- **TASK TO CARRY OUT**
Your job is to return the whole listing unchanged while skipping its images.
::: DATA TO PROCESS
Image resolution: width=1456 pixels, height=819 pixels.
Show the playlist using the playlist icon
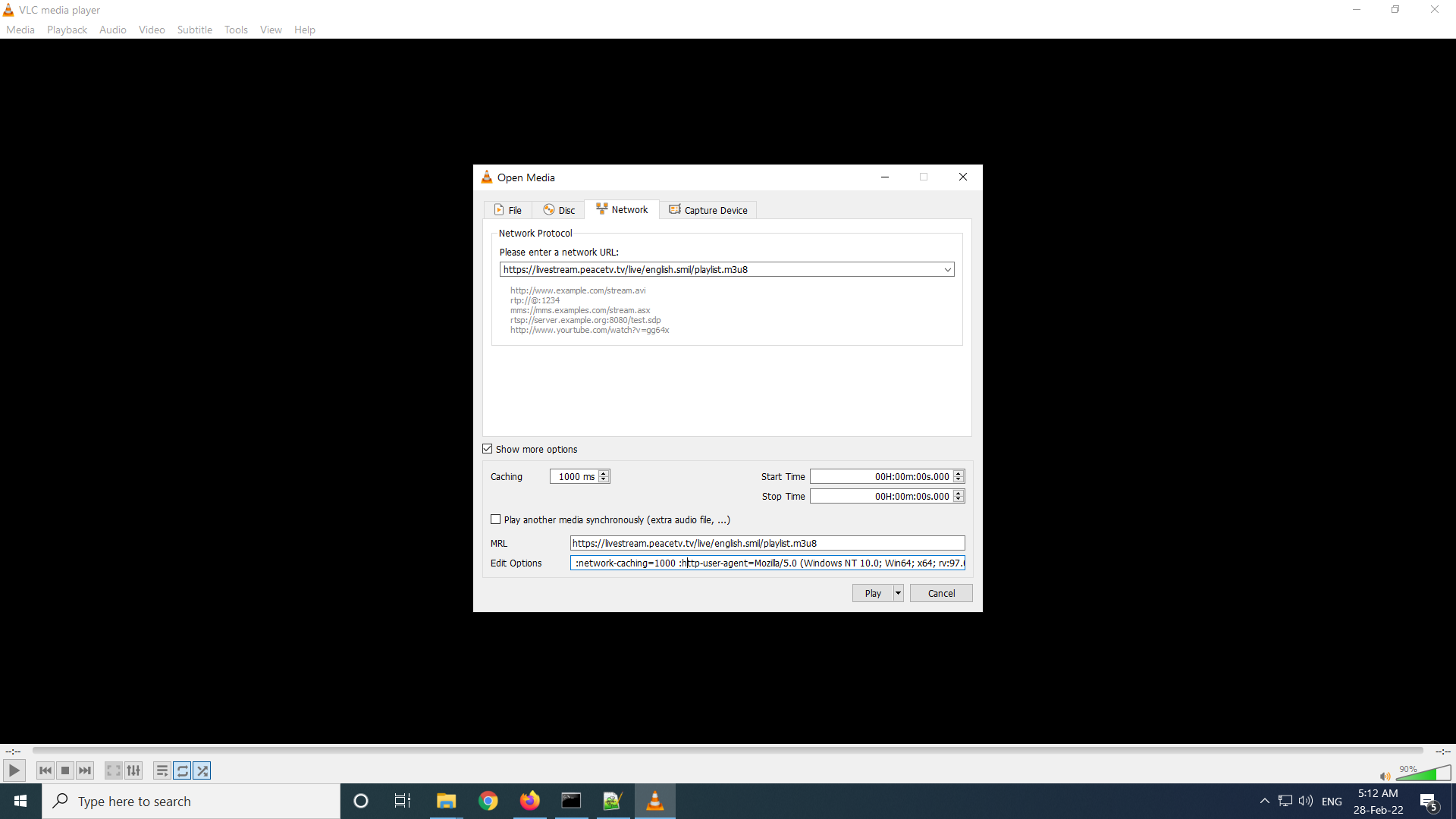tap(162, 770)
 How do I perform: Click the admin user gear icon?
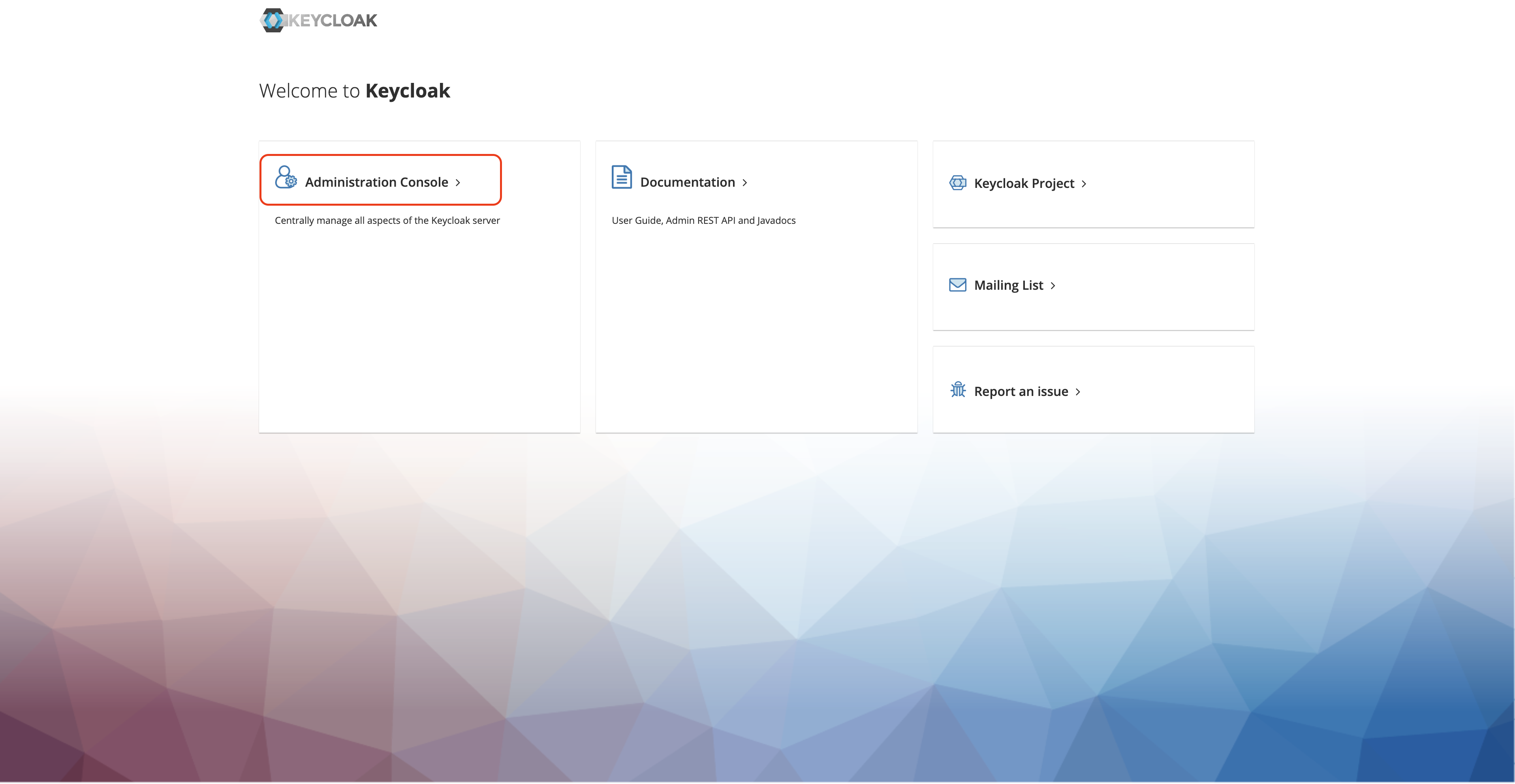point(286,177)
::::::
- **THE ANSWER**
Image resolution: width=1456 pixels, height=819 pixels.
Show the playlist using the playlist icon
tap(162, 770)
 How do I perform: Click the admin user gear icon?
point(286,177)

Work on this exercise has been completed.